● ИСХОДНЫЕ ЗАПИСИ
______

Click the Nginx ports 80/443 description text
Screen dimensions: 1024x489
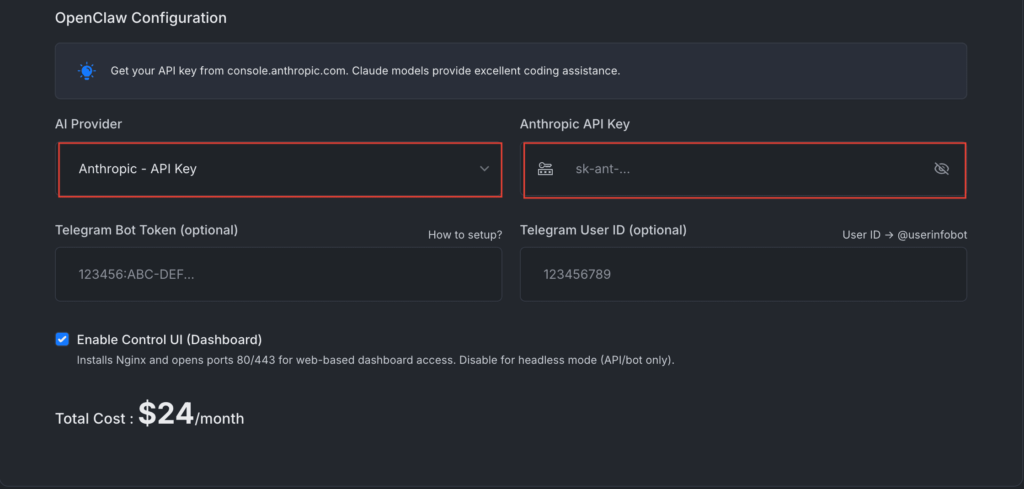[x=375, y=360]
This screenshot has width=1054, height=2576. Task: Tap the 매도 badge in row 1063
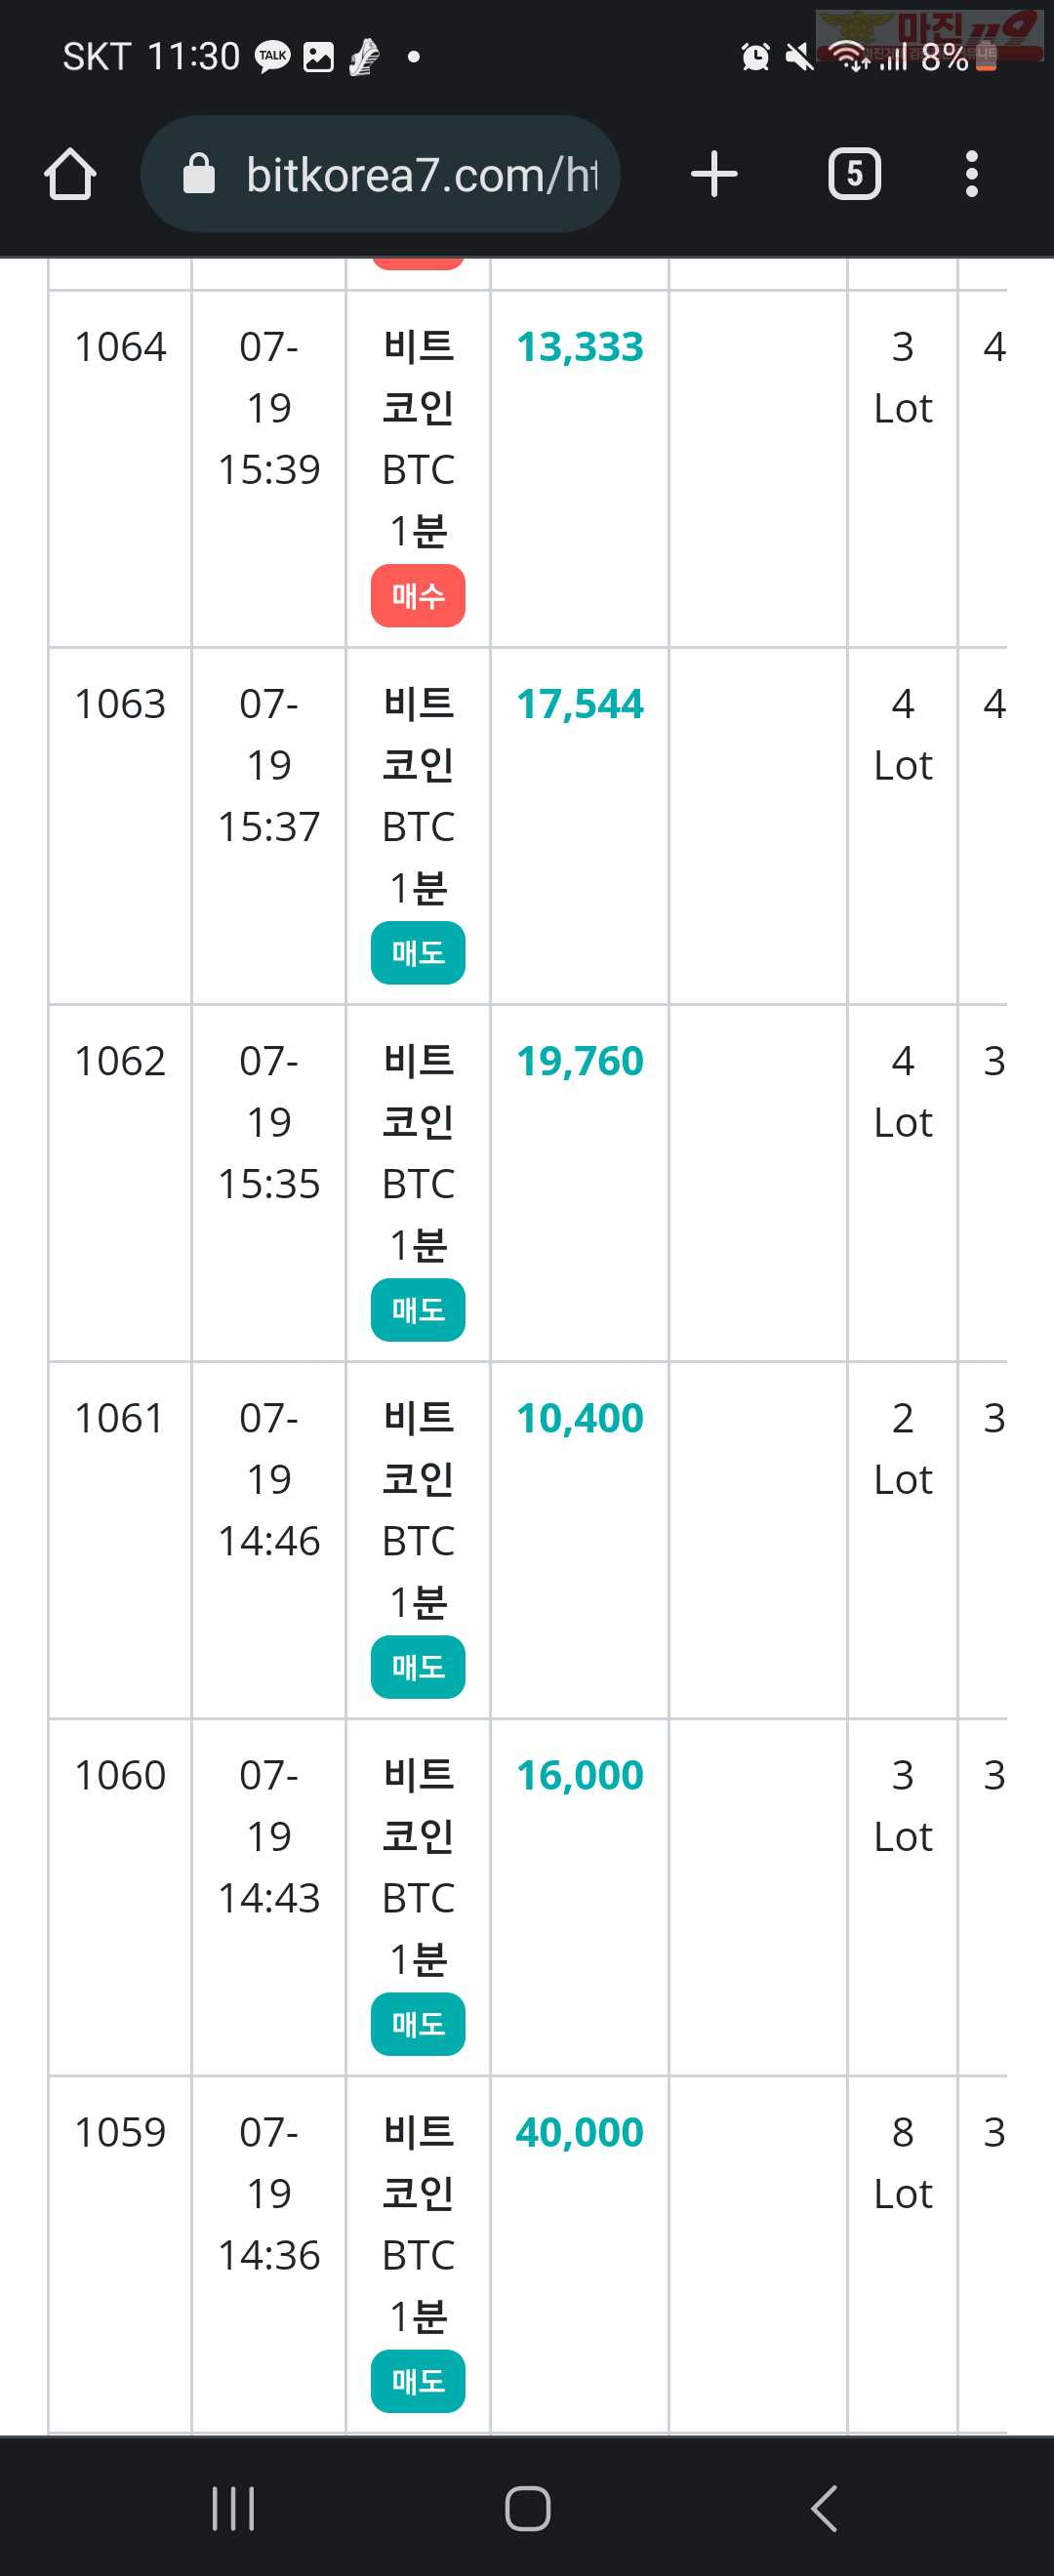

______

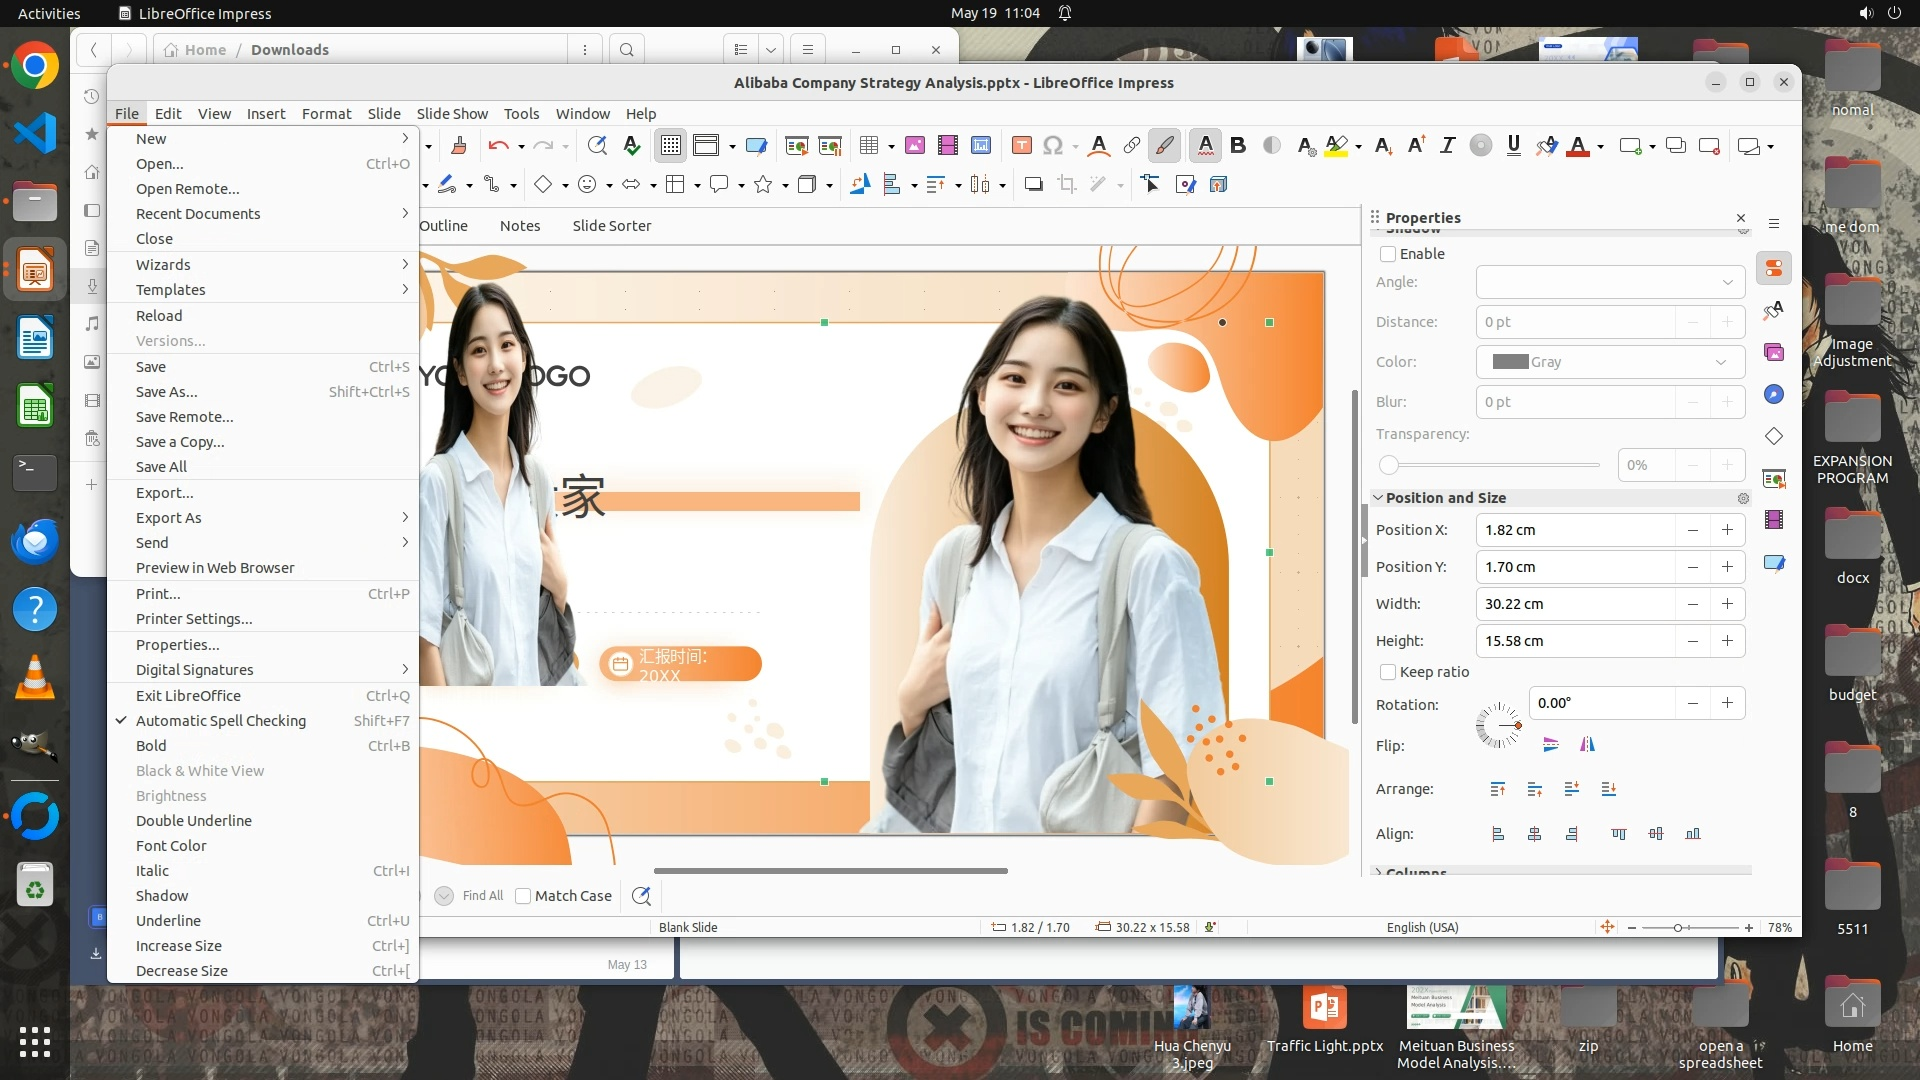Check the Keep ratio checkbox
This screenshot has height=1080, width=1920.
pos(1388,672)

______

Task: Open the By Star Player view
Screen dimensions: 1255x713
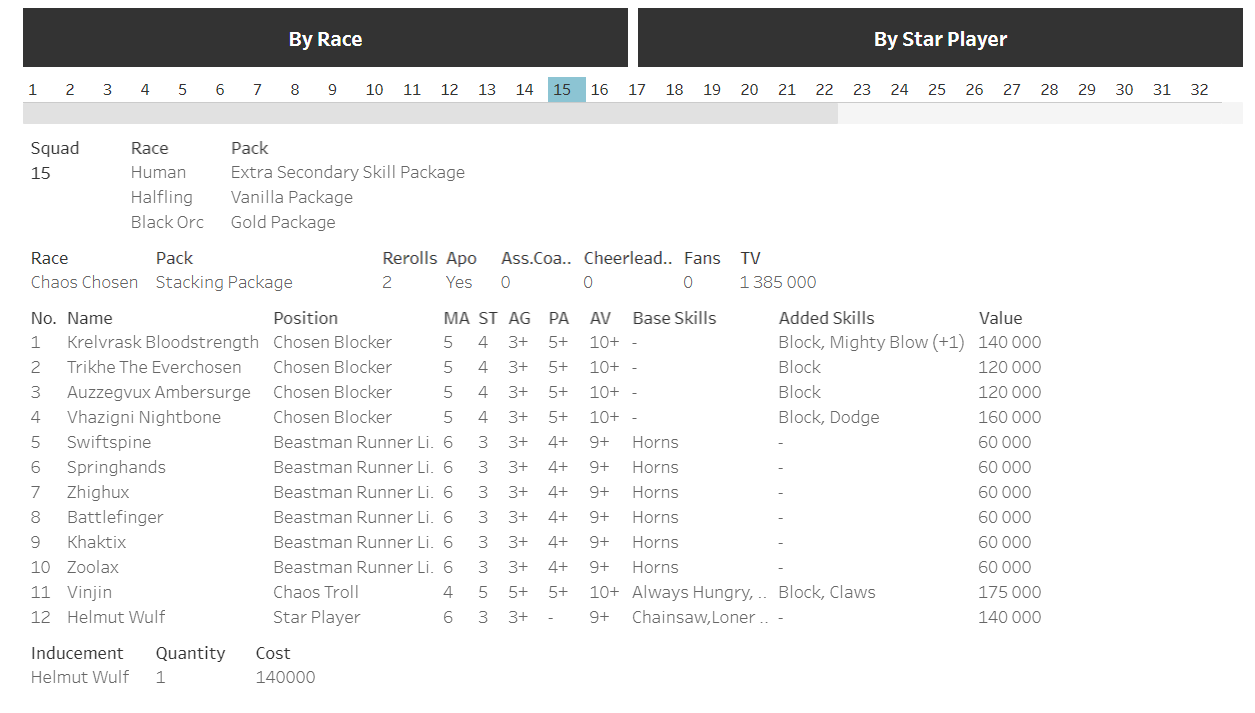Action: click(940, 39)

______

● УСЛОВИЕ ЗАДАНИЯ
Перепишите строки, начиная с той, где стоит «Task: Open the By Star Player view», и заканчивая той, где стоит «Action: click(940, 39)», заменив «Open» на «Show». Картинки в ответ не включайте.

● ИТОГОВЫЙ ОТВЕТ
Task: Show the By Star Player view
Screen dimensions: 1255x713
Action: click(940, 39)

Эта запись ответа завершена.